# Put up Videos on Youtube



## darkangel (Apr 19, 2005)

So my real personality is to be really fun, as entertaining as possible, and goofy. I wanted to join the whole youtube community thing because I do think having my whole "tv show" is cool. I knew that I couldn't do it sober, so I came up with this concept.. I will sing - drunk! And be the DrunkSinger. So check out my channel, I feel very proud that I'm actually allowing myself to be on video to show the world. I would have NEVER done this before.. And the whole thing is, I'm allowed to suck because I was intoxicated :b

http://www.youtube.com/profile?user=DrunkSinger


----------



## nesteroff (Nov 14, 2003)

Very funny! I've wanted to put stuff on youtube but I have a fear of my mom or dad somehow seeing it. 
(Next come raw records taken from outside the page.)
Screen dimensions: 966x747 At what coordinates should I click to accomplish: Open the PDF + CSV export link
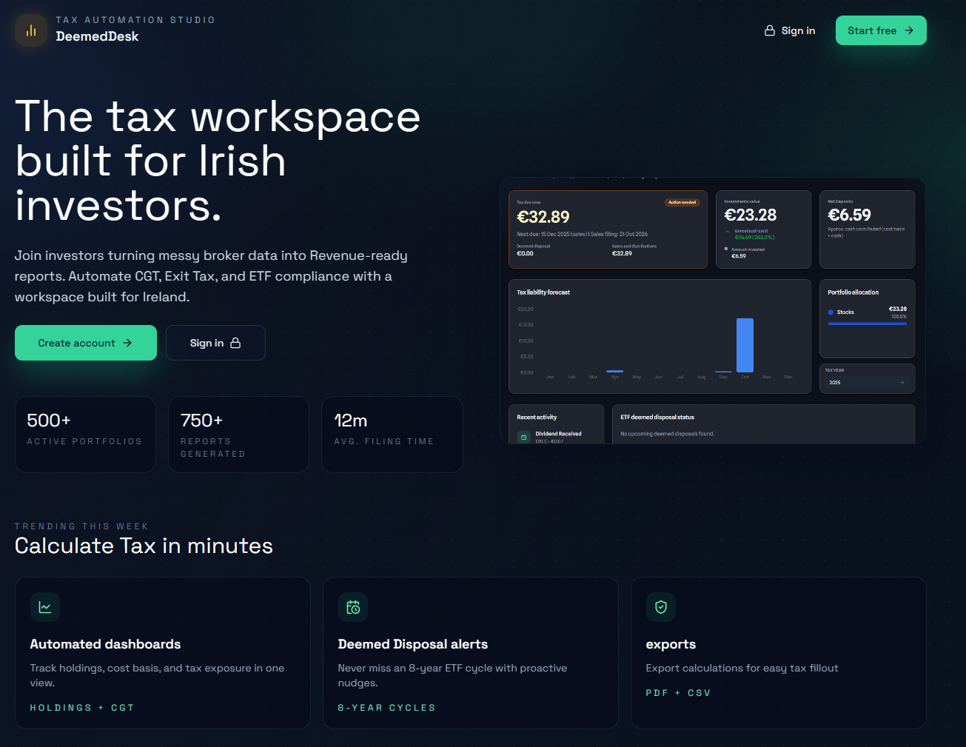678,692
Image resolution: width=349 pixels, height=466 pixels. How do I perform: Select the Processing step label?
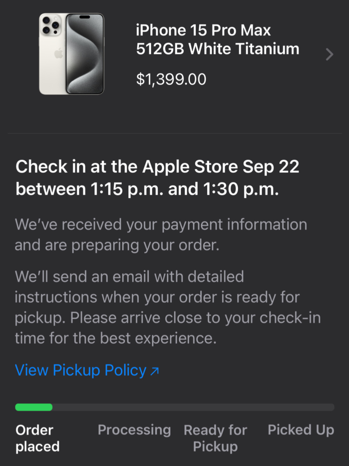coord(134,430)
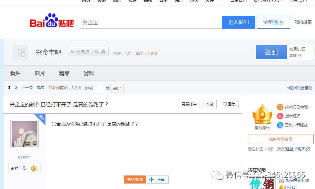
Task: Expand the 分享 share menu
Action: pos(158,180)
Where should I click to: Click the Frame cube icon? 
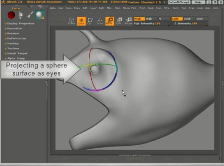pyautogui.click(x=72, y=21)
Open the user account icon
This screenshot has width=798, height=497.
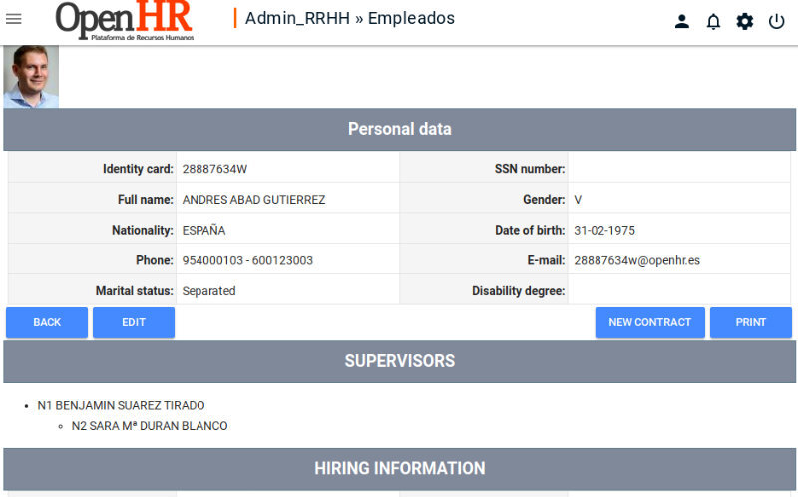(x=682, y=21)
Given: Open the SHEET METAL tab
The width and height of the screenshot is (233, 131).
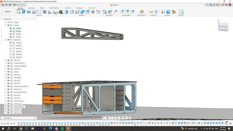Looking at the screenshot, I should click(x=54, y=8).
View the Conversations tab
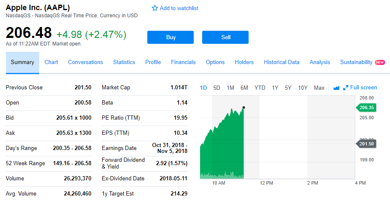The width and height of the screenshot is (390, 201). (85, 62)
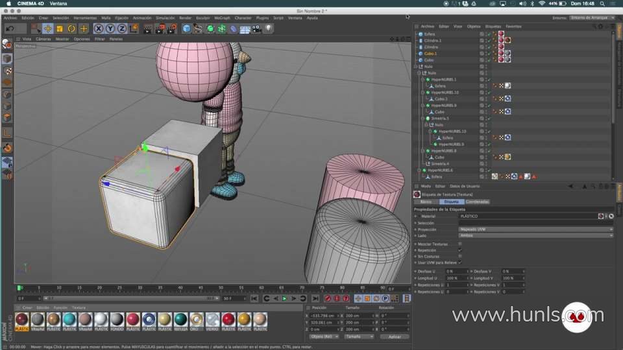Click the Undo arrow icon
The image size is (623, 350).
10,29
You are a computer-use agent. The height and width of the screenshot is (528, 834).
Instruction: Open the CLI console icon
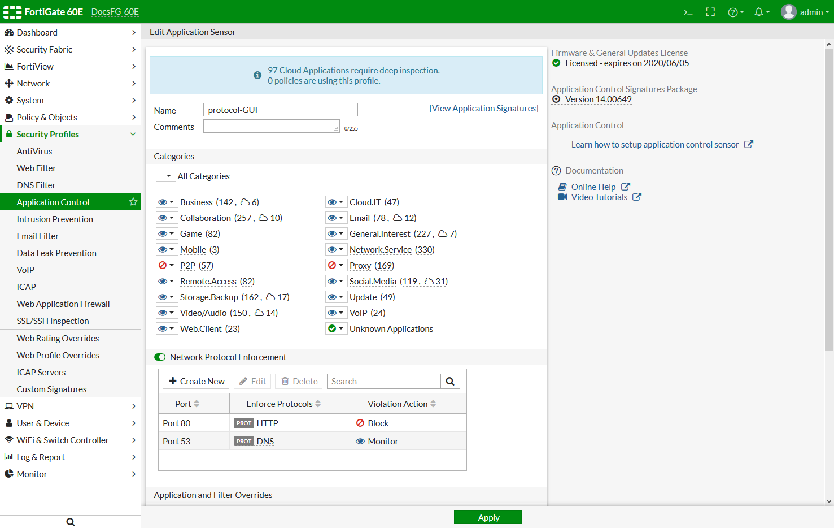[688, 12]
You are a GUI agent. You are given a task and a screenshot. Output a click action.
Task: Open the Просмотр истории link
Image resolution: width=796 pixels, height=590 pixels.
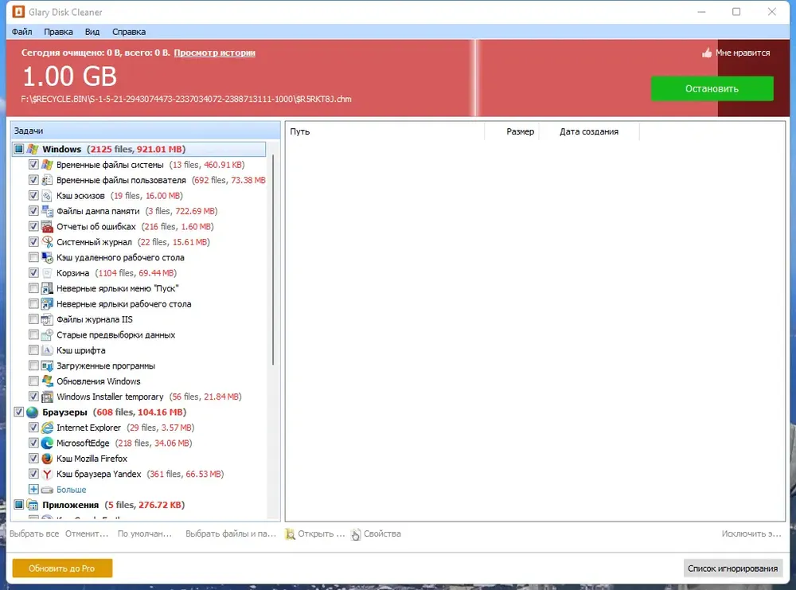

You should do another video where you get up and do the robot, drunk of course.


----------



## Inturmal (Jan 15, 2006)

Nice.


----------



## daaaaave (Jan 1, 2007)

Awesome! Nice idea. I could see you becoming popular. It really is a novel concept.


----------



## SAlovesme (Nov 15, 2006)

lol those were awesome!! :banana 

let me know if ya wanna do a drunken duet


----------



## Tania (Jan 8, 2005)

Love it! Especially the Hiccup Version of Beautiful Day LOL!!


----------



## darkangel (Apr 19, 2005)

*Re: re: Put up Videos on Youtube*



SAlovesme said:


> lol those were awesome!! :banana
> 
> let me know if ya wanna do a drunken duet


Haha sounds fun!

I got my first private message on youtube from a 51 year old man, I'll let you read it yourselves:

"I hope you suck dick better than you sing. Well, at least you look good. The fishnet stockings gave me a woody."

Geee...........


----------



## njodis (Nov 8, 2006)

What a charming old man.


----------



## SAlovesme (Nov 15, 2006)

*Re: re: Put up Videos on Youtube*



darkangel said:


> I got my first private message on youtube from a 51 year old man, I'll let you read it yourselves:
> 
> "I hope you suck dick better than you sing. Well, at least you look good. The fishnet stockings gave me a woody."
> 
> Geee...........










some people should not be allowed internet use!! :lol


----------



## pentagon (Dec 13, 2005)

hrm yes...very trendy :lol 

Though I could think of a few less legal drugs that would make it alot more interesting :b


----------



## AlekParker (Oct 31, 2006)

HHAHAAHA this is great. How does it make you feel that thousands of people have seen you sing?? 

:banana 

I request: "I will survive"


----------



## emptybottle (Jan 3, 2005)

Do Bohemian Rhapsody.


----------



## anxiouslittleme (Feb 17, 2006)

Hahaha! You are great!


----------



## jerzeyb (Nov 19, 2005)

way to go darkangel....you looked like you had a really good time making those....i never thought i'd see that side of you, but it was fun to watch. i agree with the previous person who said you should play your guitar on one/some in the future.


----------



## Noca (Jun 24, 2005)

neat


----------



## BeNice (Jan 2, 2004)

Awesome! 

You need to play some guitar, too. I would if I had a webcam.


----------



## jjyiss (May 6, 2006)

awesome, were u really drunk though?? lolzz.. i like to sing real loud to my metal music, and putting it on youtube seems like a right direction in "performing" for others. i used to play guitar. this is a clip like 5(?) years ago or so. i know, the video and sound arn't in sync for some reason.


----------



## ghostgurl (Sep 20, 2004)

I would put a video up if
I had my own video camera, or used my family's camera, and knew how to work it
I knew how to transfer the videos onto the computer

Also I would look very awkward on screen. I know this by watching some old videos with me in them. So, I'm not sure if people would want to see that. I can't think of things to say on the spur of the moment. I guess I could talk about random stuff, but I would have to plan it ahead of time. I'd like to get a video on my account sometime if I had the means and ability to do it.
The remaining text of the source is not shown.